Le ministre de la Justice Gérald Darmanin a appelé jeudi Raphaël Arnault à « tirer les conclusions (…) si jamais la justice trouve des indices graves et concordants qui touchent lui-même (ou) ses collaborateurs qu’il a embauchés ».
La veille, le président du RN Jordan Bardella a également réclamé sa démission et mené l’offensive contre le parti d’extrême gauche en visant tout particulièrement son leader Jean-Luc Mélenchon.

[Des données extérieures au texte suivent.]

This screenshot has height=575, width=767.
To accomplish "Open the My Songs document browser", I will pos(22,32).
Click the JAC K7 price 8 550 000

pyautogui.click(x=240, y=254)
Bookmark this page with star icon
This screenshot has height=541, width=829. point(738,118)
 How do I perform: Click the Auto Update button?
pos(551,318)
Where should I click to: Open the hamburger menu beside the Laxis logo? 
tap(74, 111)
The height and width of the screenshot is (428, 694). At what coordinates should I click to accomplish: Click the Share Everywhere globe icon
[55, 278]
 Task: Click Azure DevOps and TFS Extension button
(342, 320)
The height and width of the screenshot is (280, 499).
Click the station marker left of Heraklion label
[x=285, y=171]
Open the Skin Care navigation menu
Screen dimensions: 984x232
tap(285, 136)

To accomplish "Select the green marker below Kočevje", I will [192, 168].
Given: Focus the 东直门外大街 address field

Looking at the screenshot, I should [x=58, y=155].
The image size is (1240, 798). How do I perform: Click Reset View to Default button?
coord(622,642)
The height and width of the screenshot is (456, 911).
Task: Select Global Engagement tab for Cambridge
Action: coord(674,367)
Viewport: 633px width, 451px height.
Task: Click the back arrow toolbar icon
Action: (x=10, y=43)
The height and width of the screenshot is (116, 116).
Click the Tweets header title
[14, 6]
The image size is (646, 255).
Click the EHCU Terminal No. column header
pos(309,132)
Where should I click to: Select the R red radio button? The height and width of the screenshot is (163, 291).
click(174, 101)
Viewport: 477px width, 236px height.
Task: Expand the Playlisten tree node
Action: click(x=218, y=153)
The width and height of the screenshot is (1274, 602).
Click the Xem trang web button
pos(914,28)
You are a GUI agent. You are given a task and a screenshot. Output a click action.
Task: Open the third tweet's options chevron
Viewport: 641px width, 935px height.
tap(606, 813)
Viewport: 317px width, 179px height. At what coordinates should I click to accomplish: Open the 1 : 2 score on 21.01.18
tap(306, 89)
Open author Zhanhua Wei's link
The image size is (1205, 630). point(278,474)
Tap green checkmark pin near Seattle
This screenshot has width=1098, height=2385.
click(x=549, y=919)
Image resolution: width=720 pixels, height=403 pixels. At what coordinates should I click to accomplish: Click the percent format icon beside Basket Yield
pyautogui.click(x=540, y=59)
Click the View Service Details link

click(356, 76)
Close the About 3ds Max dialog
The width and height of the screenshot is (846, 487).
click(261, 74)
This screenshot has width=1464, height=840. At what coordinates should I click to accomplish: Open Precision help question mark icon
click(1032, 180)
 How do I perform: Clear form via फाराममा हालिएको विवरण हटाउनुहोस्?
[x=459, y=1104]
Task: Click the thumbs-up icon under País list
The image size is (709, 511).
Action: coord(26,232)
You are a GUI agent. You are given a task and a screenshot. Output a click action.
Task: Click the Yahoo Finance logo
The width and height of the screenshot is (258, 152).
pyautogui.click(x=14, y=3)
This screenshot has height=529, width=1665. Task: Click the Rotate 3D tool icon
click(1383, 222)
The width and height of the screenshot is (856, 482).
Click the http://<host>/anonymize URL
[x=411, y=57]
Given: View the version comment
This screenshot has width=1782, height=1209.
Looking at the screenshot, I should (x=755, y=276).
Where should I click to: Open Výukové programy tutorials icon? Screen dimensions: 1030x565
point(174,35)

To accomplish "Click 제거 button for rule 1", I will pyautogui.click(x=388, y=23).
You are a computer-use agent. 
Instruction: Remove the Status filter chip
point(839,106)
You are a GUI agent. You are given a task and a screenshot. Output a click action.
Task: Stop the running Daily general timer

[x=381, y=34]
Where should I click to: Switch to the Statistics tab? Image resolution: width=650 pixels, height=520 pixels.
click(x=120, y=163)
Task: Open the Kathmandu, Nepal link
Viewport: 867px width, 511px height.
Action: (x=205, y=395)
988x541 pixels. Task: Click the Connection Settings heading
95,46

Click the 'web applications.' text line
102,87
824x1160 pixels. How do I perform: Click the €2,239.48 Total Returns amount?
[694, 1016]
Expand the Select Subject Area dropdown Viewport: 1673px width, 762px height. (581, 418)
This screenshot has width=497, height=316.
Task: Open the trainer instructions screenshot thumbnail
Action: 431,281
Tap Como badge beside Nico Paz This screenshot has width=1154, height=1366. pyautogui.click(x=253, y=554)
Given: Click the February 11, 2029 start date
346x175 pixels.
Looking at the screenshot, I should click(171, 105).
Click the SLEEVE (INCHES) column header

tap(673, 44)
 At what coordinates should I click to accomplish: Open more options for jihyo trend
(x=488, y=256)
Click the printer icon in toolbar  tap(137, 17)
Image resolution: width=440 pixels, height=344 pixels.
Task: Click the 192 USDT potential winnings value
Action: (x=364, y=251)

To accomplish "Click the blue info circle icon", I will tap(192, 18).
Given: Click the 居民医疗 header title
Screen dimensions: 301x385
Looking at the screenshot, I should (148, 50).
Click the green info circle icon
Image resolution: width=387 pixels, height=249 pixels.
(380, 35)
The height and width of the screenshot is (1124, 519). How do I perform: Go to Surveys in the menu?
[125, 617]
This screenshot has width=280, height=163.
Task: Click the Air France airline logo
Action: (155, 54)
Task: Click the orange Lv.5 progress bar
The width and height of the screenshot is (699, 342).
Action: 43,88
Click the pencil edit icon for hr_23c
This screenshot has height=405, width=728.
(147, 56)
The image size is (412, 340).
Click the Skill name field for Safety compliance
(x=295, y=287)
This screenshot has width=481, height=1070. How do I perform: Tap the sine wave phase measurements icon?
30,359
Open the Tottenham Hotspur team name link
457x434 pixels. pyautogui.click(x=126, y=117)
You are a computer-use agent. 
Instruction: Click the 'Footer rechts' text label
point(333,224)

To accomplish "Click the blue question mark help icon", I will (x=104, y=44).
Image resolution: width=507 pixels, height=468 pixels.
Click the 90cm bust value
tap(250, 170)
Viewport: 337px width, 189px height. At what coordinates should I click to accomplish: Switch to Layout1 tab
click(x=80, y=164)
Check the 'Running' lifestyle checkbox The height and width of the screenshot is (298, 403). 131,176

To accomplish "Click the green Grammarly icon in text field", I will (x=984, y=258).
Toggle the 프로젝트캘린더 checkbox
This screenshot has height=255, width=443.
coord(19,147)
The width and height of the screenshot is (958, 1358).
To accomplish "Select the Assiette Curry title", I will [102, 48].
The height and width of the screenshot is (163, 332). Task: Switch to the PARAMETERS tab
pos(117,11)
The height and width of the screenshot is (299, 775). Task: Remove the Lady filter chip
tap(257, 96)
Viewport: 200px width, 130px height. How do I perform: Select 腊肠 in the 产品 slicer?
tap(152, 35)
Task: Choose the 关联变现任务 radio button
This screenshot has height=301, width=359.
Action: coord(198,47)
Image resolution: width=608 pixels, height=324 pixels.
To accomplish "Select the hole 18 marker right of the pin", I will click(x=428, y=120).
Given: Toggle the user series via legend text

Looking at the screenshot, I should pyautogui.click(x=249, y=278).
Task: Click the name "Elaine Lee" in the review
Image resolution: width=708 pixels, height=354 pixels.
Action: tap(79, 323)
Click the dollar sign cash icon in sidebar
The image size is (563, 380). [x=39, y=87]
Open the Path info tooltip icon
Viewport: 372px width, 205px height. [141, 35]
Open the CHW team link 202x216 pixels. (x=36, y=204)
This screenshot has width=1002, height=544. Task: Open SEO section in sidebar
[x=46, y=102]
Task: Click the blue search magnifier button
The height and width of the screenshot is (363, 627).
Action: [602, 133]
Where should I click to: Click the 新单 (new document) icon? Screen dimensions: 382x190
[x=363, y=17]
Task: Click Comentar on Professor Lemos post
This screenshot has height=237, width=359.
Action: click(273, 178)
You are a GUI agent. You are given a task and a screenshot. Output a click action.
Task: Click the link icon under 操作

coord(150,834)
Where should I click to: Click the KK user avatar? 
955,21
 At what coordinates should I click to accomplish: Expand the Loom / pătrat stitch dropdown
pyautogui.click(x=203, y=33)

Il a aussi prôné un « front commun », un « cordon sanitaire » pour un « tout sauf LFI » aux élections municipales de mars et la présidentielle de 2027.
– « Dans la retenue » –
Jeudi matin, l’entourage d’Emmanuel Macron en visite en Inde a assuré que le président « se préoccupait de la situation » et appelait à éviter « tout engrenage de la violence ».
Sur RTL, leur avocat a assuré que les parents de Quentin appelaient « au calme et à la retenue » et dénonçaient « toute forme d’appel à la violence, toute forme de violence politique ».
Ils ne participeront pas, si elle a lieu, à une marche en hommage à Quentin samedi à Lyon et « souhaitent que si des personnes veulent s’agréger à cette initiative, qu’elles le fassent dans le calme, dans la retenue et sans expression politique », a expliqué l’avocat.
Cette marche, à l’appel d’une amie de Quentin et d’une ex-porte-parole du mouvement anti-avortement Marche pour la vie, n’a pour l’heure été ni autorisée ni interdite par la préfecture, dont les services continuent d' »évaluer » les risques qu’elle pourrait poser « pour la sécurité des participants comme des habitants ».
Les autorités s’intéressent notamment aux nombreux appels sur les réseaux sociaux de groupes qui pourraient se greffer ou même se « désolidariser » de la marche, a indiqué la préfecture à l’AFP. Ces appels proviennent de groupes d’ultradroite comme d’ultragauche, y compris de l’étranger.
Mais jeudi matin, le maire Grégory Doucet, a demandé de l’interdire « face au risque réel de débordements violents ».